BEGIN Text to read

How to filter packets super fast: XDP & eBPF!
Hello! Today I am at the netdev conference, and this is the second day.
I’m going to write about the Most Exciting Thing from today, which was a great hour-long tutorial about eBPF and XDP by Andy Gospodarek and Jesper Dangaard Brouer. I thought it was so exciting I wanted to write a whole blog post just with my notes from that tutorial.
This tutorial walked us through how to build a simple DDoS prevention XDP filter! This was amazing because there were talks yesterday about how to build DDoS prevention yesterday kind of abstractly, but they showed in this tutorial exactly how you build a simple example and talked about a lot of the details. The application they built had:
- an XDP program (that runs in the kernel, written in eBPF) that filters out packets (more quickly and more flexibly than iptables does!) from some IP addresses you specify
- a userspace command line tool that lets you add & remove IP addresses to be filtered
- counters so you can see how many packets have been blocked by the filter
They were pretty clear that this is just a demo / example to understand the concepts, not something to immediately start using in production :)

END Text to read
BEGIN Information provided

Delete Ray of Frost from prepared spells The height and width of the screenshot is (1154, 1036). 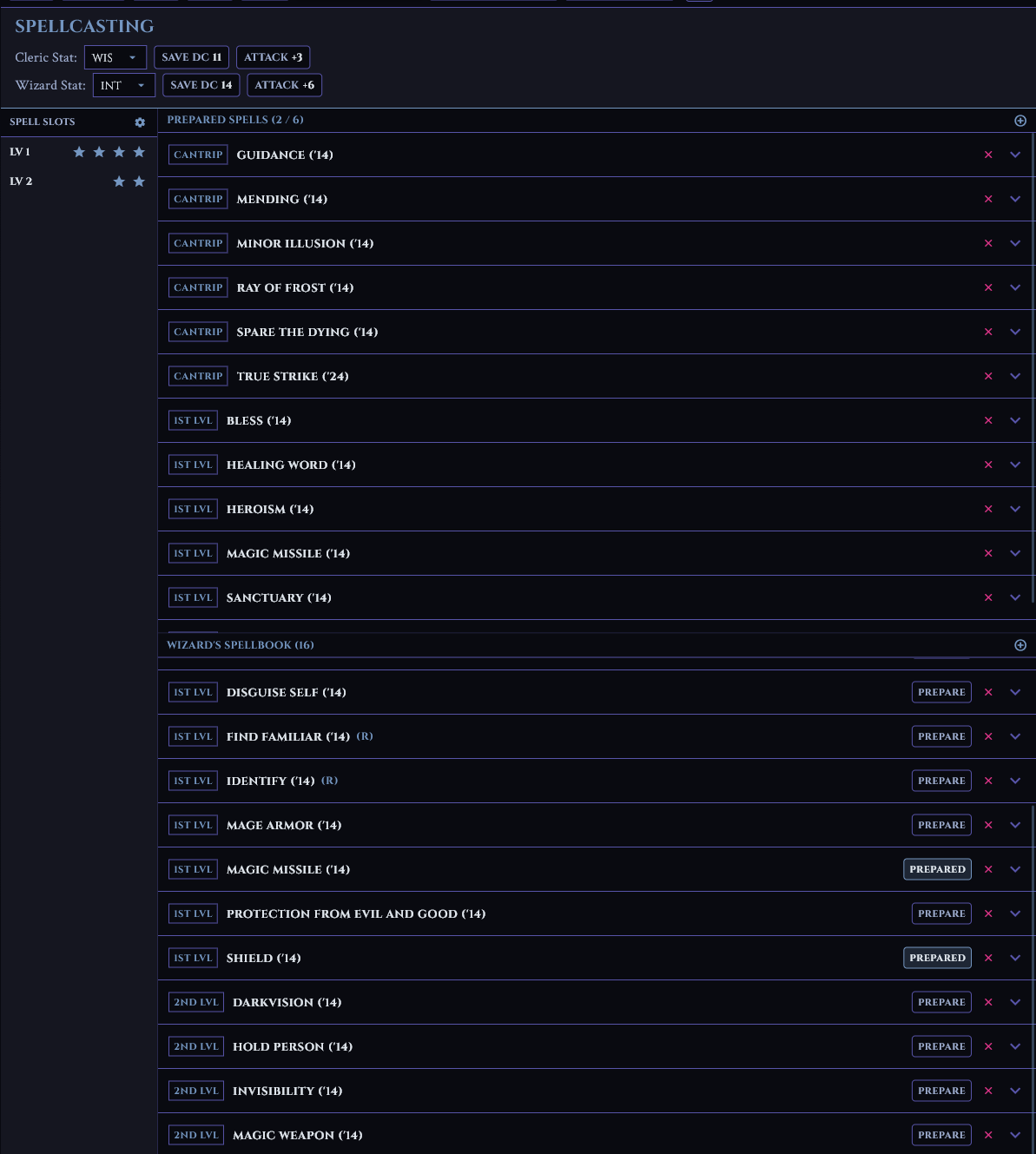pos(988,287)
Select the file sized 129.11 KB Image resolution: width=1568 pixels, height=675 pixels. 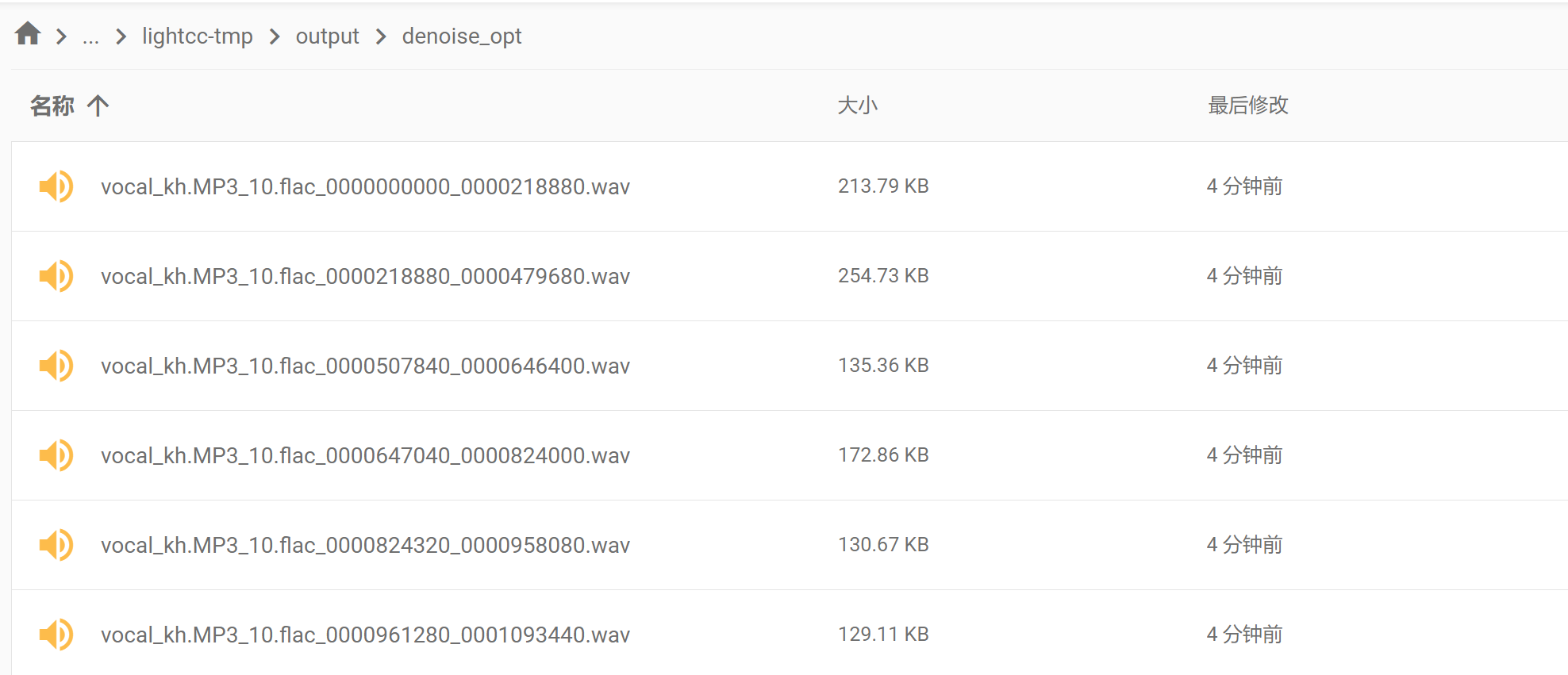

END Information provided

# Problems to work on:
1 > From the packet-filtering post, extract the passage between "Hello! Today I" and "from that tutorial.", inclusive.
2 > Using the packet-filtering post, decide whether each statement agrees with it. Answer yes or no for each, and quote the words that decide it. (a) The tutorial lasted about an hour. (b) The XDP program runs in userspace. (c) The presenters said the application was ready to use in production.

# Exercise solutions:
1 >
Hello! Today I am at the netdev conference, and this is the second day.
I’m going to write about the Most Exciting Thing from today, which was a great hour-long tutorial about eBPF and XDP by Andy Gospodarek and Jesper Dangaard Brouer. I thought it was so exciting I wanted to write a whole blog post just with my notes from that tutorial.

2 >
(a) Yes: "a great hour-long tutorial"
(b) No: "an XDP program (that runs in the kernel, written in eBPF)"
(c) No: "not something to immediately start using in production"